Istnienie owej Boskiej Rady (Divine Council), w której skład oprócz Boga (Elohim) wchodzą inne elohim, czyli duchowe istot pełniące różne funkcje, jest kluczowe w podejściu Heisera. Inni elohim nie są równi Bogu, ale mimo to są realnymi, osobowymi duchowymi istotami, z którymi Bóg konsultuje swoje decyzje i powierza im władzę.

Gdy Bóg stwarzając człowieka, mówi: „Uczyńmy człowieka na nasz obraz, podobnego nam” (Rdz 1,26), zwraca się On, według Heisera, do swojej Rady.

Choć człowiek jest stworzony na obraz Boga, a nie samej rady, Heiser argumentuje, że stworzenie na obraz Boga oznacza, iż ludzie mają pewne cechy i funkcje (np. panowanie, bycie „dziećmi” Bożymi, posiadanie moralnego rozeznania), które są podobne do tych, które posiadają i wykonują członkowie Boskiej Rady w sferze duchowej.

Ludzie mieli odzwierciedlać panowanie i autorytet Boga na ziemi, podobnie jak Boska Rada odzwierciedla autorytet Boga w sferze niebiańskiej.

Eden, ogród Bożej obecności, miał być zalążkiem tej misji.

Jednakże według Heisera Eden to nie był tylko ogród, w którym został umieszczony Adam i Ewa – to była boska góra, miejsce, gdzie Bóg mieszkał wraz ze swoją Boską Radą złożoną z innych elohim.

Jednak człowiek zawodzi.

Heiser widzi trzy wielkie akty buntu, które rozdzielają Boga od ludzkości:

  • Upadek w Edenie (Rdz 3) – bunt ludzki i wąż, którego Heiser identyfikuje jako zbuntowaną istotę duchową.
  • Synowie Boga i Nephilim (Rdz 6) – istoty duchowe współżyją z ludźmi, co pogłębia zepsucie ludzkości.
  • Wieża Babel (Rdz 11) – ludzkość buntuje się przeciw Bogu, a On rozdziela narody i przekazuje je pod opiekę istot duchowych (według Pwt 32:8–9, wersja Septuaginty).

Zamiast wypełnić ziemię i zanieść Bożą chwałę poza Eden, ludzie grzeszą i zostają wygnani.

Historia nabiera dramatyzmu po potopie, kiedy ocalona ludzkość znów buntuje się przeciwko Bogu — tym razem w Babel.

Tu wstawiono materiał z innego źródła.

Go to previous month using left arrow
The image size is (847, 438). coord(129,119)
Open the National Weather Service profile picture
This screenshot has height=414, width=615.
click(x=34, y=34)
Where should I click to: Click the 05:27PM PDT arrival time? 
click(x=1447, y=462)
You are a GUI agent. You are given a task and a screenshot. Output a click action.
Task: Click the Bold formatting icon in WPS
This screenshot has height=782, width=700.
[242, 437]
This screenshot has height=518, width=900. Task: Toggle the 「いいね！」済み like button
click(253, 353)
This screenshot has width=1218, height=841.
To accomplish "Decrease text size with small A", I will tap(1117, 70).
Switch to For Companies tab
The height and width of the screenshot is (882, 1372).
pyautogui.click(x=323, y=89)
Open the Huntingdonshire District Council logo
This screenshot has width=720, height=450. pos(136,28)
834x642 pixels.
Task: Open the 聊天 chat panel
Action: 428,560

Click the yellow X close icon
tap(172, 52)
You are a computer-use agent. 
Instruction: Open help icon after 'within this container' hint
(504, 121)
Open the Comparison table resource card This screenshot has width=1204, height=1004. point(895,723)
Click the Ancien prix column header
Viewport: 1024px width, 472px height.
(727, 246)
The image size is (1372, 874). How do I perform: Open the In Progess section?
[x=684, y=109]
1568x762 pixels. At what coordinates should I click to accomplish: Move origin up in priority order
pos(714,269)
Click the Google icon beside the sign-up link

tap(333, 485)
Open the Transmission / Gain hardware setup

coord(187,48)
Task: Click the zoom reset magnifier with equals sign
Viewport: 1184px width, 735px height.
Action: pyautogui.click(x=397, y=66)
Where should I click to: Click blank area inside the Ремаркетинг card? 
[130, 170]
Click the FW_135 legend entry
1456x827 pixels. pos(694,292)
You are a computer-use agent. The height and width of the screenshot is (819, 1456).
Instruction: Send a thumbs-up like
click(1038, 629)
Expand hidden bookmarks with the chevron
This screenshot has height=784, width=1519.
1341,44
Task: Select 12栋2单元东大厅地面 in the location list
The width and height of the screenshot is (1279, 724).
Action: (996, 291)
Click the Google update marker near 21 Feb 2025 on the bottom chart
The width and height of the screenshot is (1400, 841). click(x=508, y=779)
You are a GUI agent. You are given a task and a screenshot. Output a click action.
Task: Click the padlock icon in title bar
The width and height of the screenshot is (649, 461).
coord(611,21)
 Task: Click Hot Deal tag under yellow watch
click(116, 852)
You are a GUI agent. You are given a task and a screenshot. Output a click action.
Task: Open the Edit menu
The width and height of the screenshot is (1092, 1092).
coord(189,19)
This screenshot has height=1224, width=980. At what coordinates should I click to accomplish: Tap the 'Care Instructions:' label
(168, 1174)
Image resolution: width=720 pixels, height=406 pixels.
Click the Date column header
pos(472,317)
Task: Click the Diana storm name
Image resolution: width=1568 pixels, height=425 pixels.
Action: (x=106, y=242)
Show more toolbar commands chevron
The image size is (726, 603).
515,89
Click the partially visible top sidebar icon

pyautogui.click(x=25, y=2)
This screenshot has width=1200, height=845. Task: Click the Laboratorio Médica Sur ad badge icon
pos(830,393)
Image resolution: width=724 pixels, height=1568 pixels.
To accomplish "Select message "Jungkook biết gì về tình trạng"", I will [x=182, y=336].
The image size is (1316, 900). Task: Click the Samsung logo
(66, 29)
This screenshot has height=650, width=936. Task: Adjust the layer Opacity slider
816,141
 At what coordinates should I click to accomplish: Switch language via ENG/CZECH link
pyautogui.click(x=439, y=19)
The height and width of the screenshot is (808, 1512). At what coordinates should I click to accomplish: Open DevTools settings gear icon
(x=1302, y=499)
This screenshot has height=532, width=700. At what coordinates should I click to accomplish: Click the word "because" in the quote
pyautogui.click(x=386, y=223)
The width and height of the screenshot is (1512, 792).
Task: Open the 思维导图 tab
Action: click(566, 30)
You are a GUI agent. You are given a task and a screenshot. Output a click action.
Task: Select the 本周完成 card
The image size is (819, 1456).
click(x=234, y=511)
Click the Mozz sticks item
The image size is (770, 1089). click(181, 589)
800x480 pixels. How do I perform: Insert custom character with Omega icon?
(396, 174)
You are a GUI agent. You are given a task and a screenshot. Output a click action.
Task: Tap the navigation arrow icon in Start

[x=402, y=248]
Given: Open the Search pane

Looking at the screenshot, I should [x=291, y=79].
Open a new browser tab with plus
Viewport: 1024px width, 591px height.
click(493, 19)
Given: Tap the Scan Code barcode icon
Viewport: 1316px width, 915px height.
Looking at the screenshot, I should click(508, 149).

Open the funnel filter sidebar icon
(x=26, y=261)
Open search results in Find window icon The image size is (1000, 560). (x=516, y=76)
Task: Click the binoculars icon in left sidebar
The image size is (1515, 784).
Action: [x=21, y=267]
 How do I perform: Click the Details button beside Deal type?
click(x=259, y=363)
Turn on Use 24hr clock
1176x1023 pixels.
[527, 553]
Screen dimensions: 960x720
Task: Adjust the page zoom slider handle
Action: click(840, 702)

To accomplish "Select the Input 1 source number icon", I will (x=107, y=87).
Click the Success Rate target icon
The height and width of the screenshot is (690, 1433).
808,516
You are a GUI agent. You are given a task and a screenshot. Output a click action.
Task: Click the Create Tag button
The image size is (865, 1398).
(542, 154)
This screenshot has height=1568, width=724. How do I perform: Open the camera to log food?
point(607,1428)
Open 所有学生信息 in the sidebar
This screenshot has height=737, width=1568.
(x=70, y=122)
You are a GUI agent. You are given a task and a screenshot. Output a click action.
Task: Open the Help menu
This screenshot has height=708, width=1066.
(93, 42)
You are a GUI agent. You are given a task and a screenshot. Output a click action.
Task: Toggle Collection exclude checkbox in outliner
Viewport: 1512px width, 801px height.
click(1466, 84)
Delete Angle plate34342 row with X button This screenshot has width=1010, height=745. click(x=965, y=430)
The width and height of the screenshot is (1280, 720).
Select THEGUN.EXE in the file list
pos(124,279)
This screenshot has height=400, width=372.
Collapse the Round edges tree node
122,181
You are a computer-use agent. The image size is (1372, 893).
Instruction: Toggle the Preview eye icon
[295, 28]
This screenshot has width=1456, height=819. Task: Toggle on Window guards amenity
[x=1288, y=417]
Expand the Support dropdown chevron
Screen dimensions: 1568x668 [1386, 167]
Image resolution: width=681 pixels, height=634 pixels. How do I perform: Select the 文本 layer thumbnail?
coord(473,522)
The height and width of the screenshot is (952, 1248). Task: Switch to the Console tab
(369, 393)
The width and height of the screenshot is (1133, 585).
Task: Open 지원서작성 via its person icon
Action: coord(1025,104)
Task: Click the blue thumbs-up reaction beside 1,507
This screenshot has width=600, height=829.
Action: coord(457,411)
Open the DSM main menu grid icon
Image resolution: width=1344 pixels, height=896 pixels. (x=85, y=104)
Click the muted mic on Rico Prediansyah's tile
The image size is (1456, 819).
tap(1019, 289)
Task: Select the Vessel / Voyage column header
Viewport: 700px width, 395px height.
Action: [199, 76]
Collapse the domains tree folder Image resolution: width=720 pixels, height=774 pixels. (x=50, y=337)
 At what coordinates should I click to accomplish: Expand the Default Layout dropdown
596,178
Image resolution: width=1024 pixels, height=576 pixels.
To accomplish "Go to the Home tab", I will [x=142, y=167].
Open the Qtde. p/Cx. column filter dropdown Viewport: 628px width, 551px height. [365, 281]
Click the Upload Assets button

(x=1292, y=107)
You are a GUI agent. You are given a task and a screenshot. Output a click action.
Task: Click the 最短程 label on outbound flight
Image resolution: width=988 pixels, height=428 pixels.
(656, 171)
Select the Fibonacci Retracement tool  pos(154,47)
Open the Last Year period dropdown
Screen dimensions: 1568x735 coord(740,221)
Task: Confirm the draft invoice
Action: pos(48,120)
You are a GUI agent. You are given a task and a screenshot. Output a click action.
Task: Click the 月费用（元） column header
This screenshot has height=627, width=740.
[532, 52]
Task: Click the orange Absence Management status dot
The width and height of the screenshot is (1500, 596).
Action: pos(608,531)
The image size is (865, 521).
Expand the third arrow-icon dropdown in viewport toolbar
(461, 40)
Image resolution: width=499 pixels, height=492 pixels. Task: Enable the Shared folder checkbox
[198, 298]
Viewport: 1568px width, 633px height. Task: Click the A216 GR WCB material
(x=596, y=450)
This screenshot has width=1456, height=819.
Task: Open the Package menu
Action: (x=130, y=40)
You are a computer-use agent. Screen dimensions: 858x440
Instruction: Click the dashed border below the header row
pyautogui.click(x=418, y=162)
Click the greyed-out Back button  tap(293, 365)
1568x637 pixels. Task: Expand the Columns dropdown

Zamiast rozproszyć się i pełnić Bożą wolę, ludzie zbierają się w jednym miejscu, próbując „ściągnąć” Boga do siebie, budując wieżę. Bóg schodzi, widzi ich zamiary i wraz ze swoją radą postanawia pomieszać im języki. Rozprasza ich, a potem — według specyficznej interpretacji Księgi Powtórzonego Prawa przez Heisera — „porzuca narody”, oddając je pod władzę niższych duchowych bytów (elohim), które miały nimi zarządzać (Pwt 32,8–9).

Właśnie w tym miejscu znajdujemy kolejny wyróżniający punkt podejścia do Biblii pochodzącego od Heisera. Twierdzi on, że podczas wydarzeń związanych z budową wierzy Babel (Rdz 11), Bóg nie tylko rozproszył ludzkość ale również niejako porzucił narody, oddając je pod władzę innych elohim, czyli innych istot z Boskiej Rady. Jednakże elohim, którym powierzono władzę nad poszczególnymi narodami, zbuntowały się – zaczęły odbierać cześć należną Bogu i prowadzić narody ku bałwochwalstwu, stając sie bogami pogańskich religii (por. Psalm 82, Psalm 106:37).

Mimo wszystko Bóg miał plan sprowadzenia narodów z powrotem pod Jego własne panowanie. W tym celu zamierzył dać początek nowemu ludowi, przy pomocy którego zamierzał zrealizować swój plan odkupienia. Oczywiście jest tutaj mowa o Izraelu.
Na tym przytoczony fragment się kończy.